• **Work instructions**
Repeat every record exactly, omitting the pictures.

(Saved data entries)
..........
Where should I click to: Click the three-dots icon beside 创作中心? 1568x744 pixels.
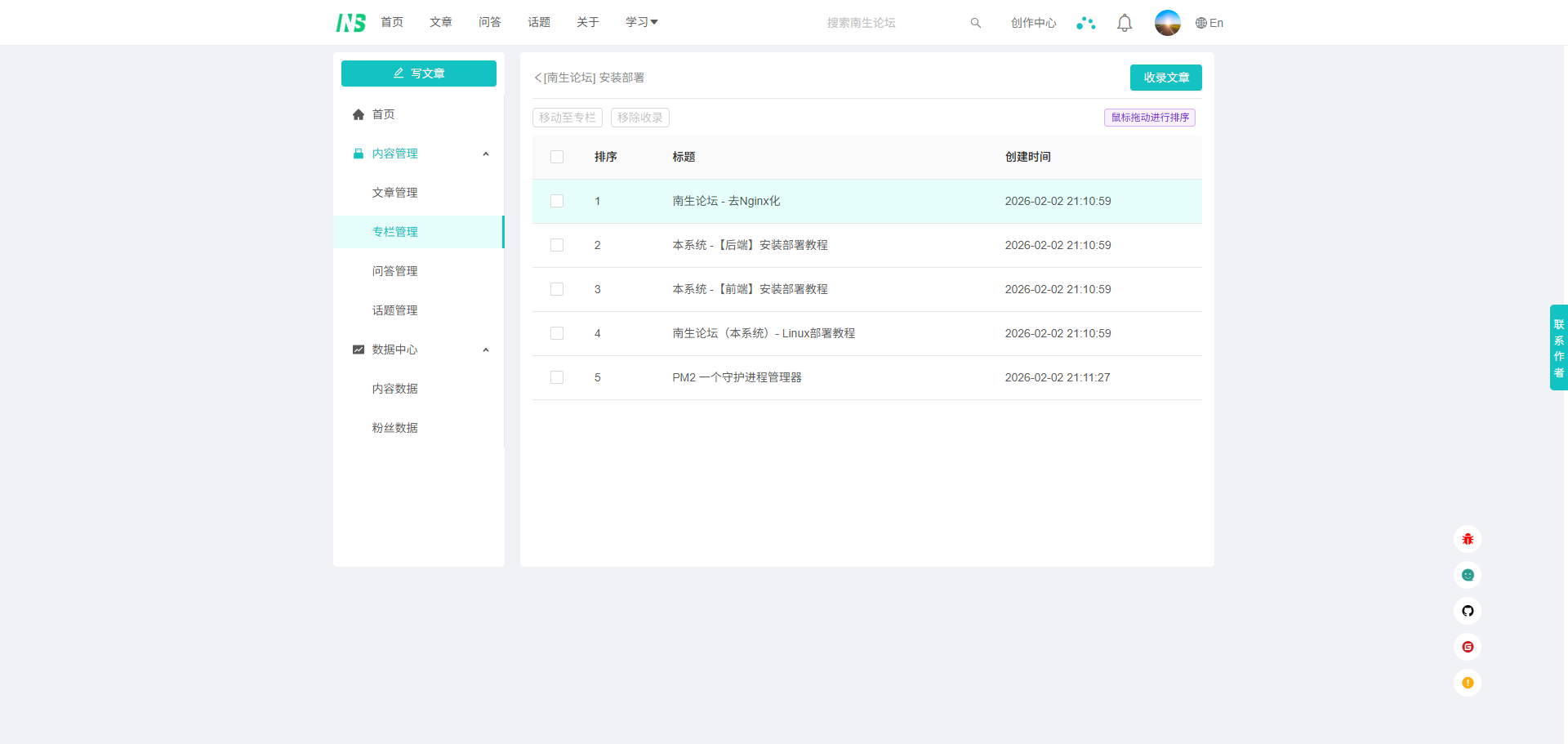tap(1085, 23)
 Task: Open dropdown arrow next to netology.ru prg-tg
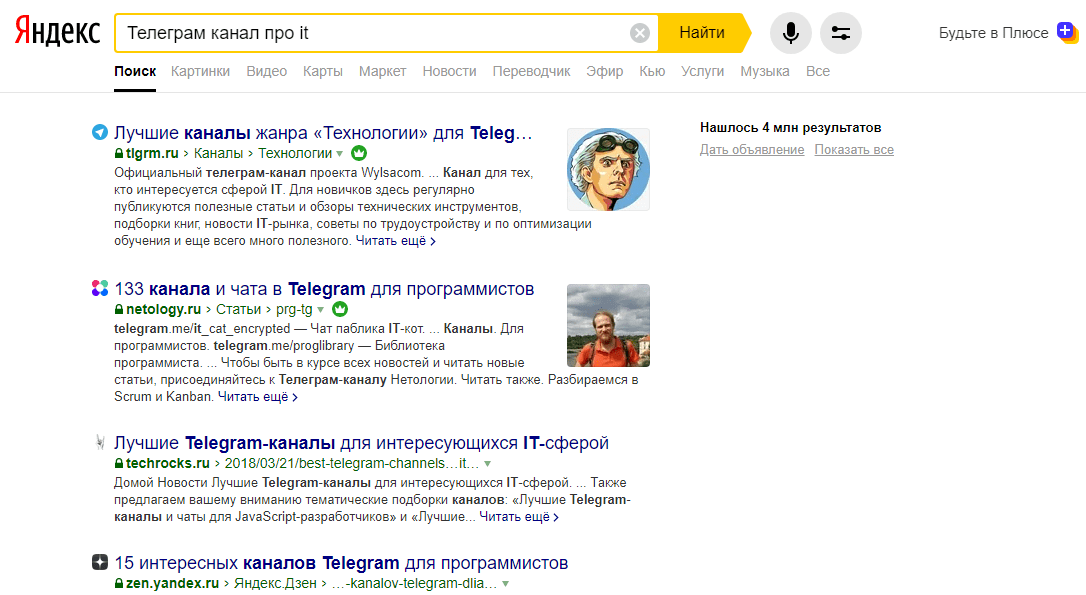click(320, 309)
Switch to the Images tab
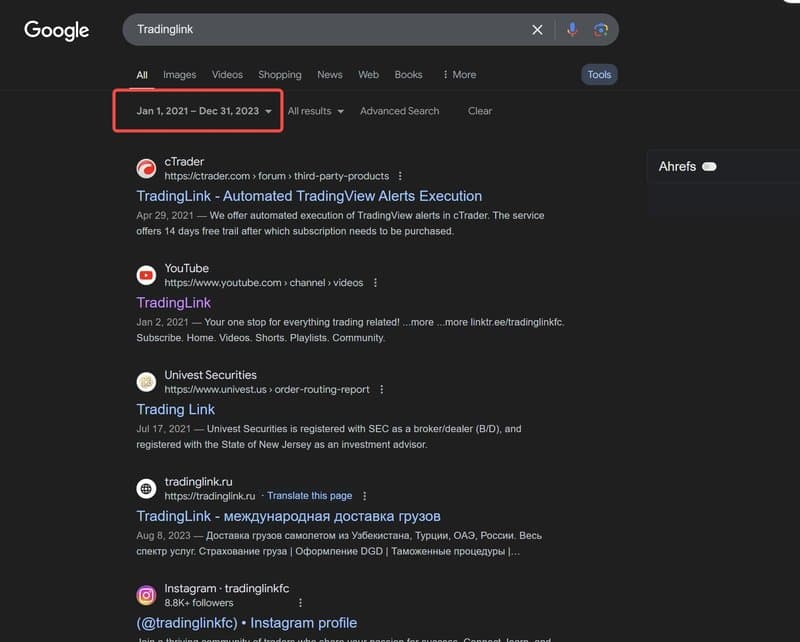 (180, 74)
..........
• **Solution**
Where should I click to: Click the three-dots icon beside 创作中心? 1568x744 pixels.
tap(1085, 23)
 Task: Open dropdown arrow next to netology.ru prg-tg
click(320, 309)
Switch to the Images tab
 (180, 74)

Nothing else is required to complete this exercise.